Diffuse reciprocal lattice streakings are commonly observed in β-stabilized Ti alloys, the origin of which lies in structural instabilities inherent to the β-type bcc lattice. An SAED pattern corresponding to a circular area with diameter of 770 nm of the β-phase matrix oriented along [100]β is presented in Figure 2d. In addition to the strong principal β-reflections, streaks of diffuse intensity were observed along <110> directions of the β reciprocal lattice. The intensity profile in Figure 2e of the rectangular region marked in the SAED-pattern (Figure 2b) clearly demonstrates that the diffuse intensities along the <110>β reciprocal lattice directions form maxima at ½ positions between the principal β-phase Bragg reflections. Tahara et al. [17] and Nii et al. [18] reported similar streaking effects in the metastable β-phase matrix of Ti–Nb alloys with small oxygen (O) additions of about0.3 wt % (ca. 1 at %) These workers [17,18] concluded that the diffuse intensities arise from transversal {110}β<110>β lattice modulations caused by local stress fields around O atoms randomly distributed on octahedral interstices in the bcc host lattice. Atom shuffles of the same type are necessary to form the martensitic α′′ structure (orthorhombic, Cmcm) from the parent β bcc lattice. The O level of the initial powder used for this study (0.38 wt %) was similar to levels in the alloys studied by Tahara et al. [17]. Based on their results [17], it is suggested that the diffuse intensities along <110>β directions in reciprocal space observed in the present work are caused by {110}β<110>β atom shuffles caused by strain fields around interstitial oxygen atoms.
The microstructure of a typical cross-section of an SLM-fabricated cylinder is presented in Figure 3. The width of individual metal layers in these samples was found to be around ≈100 µm. There are two types of pores detectable in the image in Figure 3a: the elongated pores with a thickness of around 10 µm (formed by the incomplete connection between the molten layers) and small spherical-shaped pores of dimensions of 20–200 µm. The elongated pores are the consequence of the layer-by-layer approach in the SLM process and are typical for SLM fabricated alloys [16]. These pores may result from the scan track instabilities or sphereodisation of the liquid melt pool. The spherical pores have a relatively large size and form a high porosity level of the alloy. The reason for the formation of these spherical pores can be that the mechanical alloying yields irregular alloy particles with higher contamination levels of O, C, N [11]. Therefore, the particles have a more pronounced oxide layer on their surface than gas-atomized alloy particles. This can act as a thermal barrier for the local melting process during SLM and, thus, leads to formation of a high-porosity level.

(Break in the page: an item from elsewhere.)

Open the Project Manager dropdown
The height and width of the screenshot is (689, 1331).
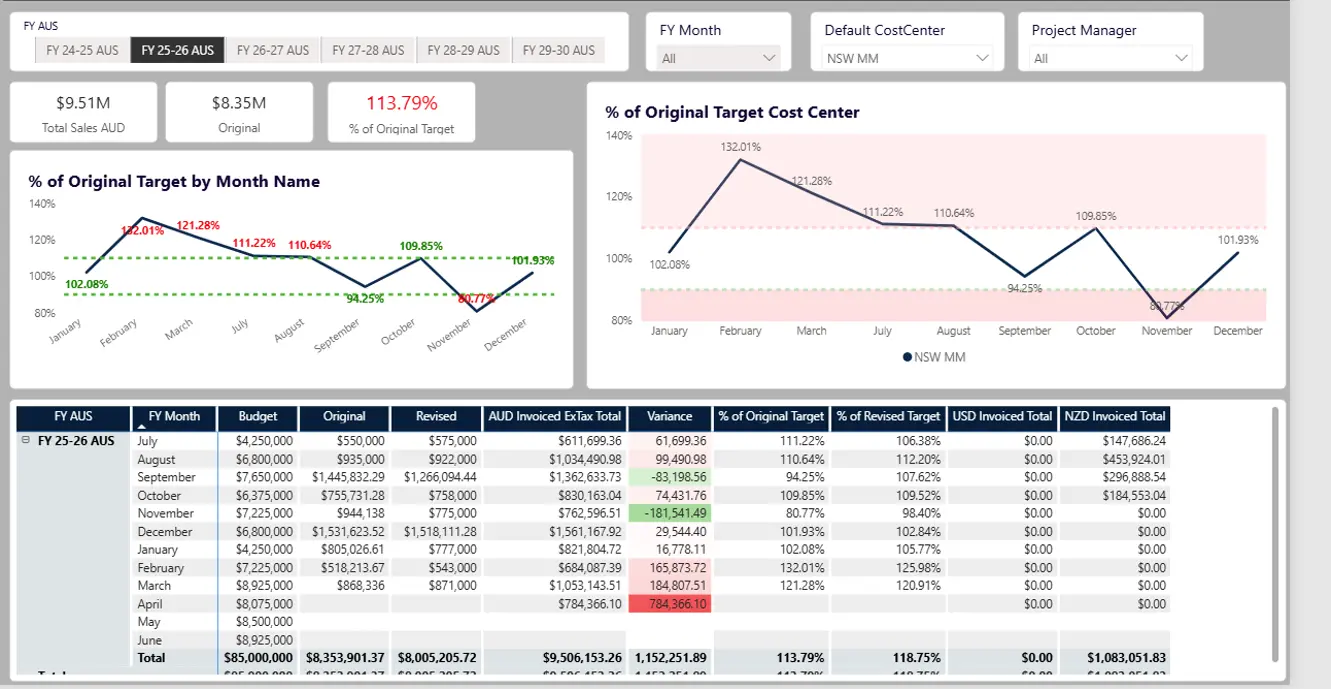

In the hot-pressed cylinders , the pores were small and of irregular shapes since they were formed by the gaps between sintered powder particles [12] (Figure 3c,d). The powder particles are interconnected with each other via metal necks formed during the sintering. During hot pressing, the pressure from the punch was transported from one particle to another, deforming them and compacting the powder. The deformation in the contact points of the powder particles is elastic but, with growing pressure, causes plastic yield of the metal extending the contact points to contact areas [19].

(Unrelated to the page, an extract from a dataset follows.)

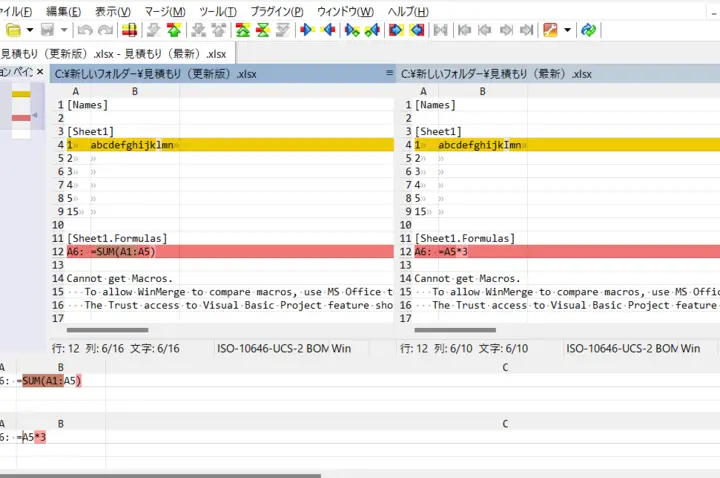This screenshot has height=478, width=720.
Task: Click the Copy to Left arrow icon
Action: click(x=326, y=30)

The porosity (pT) for the SLM-fabricated cylinders was 17% ± 1% (median = 17.0%; variance: 0.4%), which is in good agreement with the value obtained using density determined by simply dividing the mass of the cylinder by its volume. As seen in Figure 3a, the porosity is mainly formed by spherical pores, which result from the gas uptake by the powder during the ball milling process. These big spherical pores and such a relatively high porosity are not typical for alloys fabricated using SLM from gas-atomized powders. The relative density of Ti alloys fabricated using gas-atomized powder and SLM is of the order of 99% [12,20,21]. For hot-pressed cylinders, the size of the micropores and pT were 3–12 µm and 3% ± 0.4% (median = 3.0%; variance = 0.06%), respectively. pT for SLM-fabricated cylinders was significantly higher than that for hot-pressed cylinders (p = 0.01).
Figure 3.
Scanning electron microscope (SEM) images of cross-sections of (a) sample made by SLM of Ti–40Nb ball-milled powder and (b) its higher resolution image; (c) sample made by hot-pressing of Ti–40Nb ball-milled powder and (d) its higher resolution image.
Figure 3.
Scanning electron microscope (SEM) images of cross-sections of (a) sample made by SLM of Ti–40Nb ball-milled powder and (b) its higher resolution image; (c) sample made by hot-pressing of Ti–40Nb ball-milled powder and (d) its higher resolution image.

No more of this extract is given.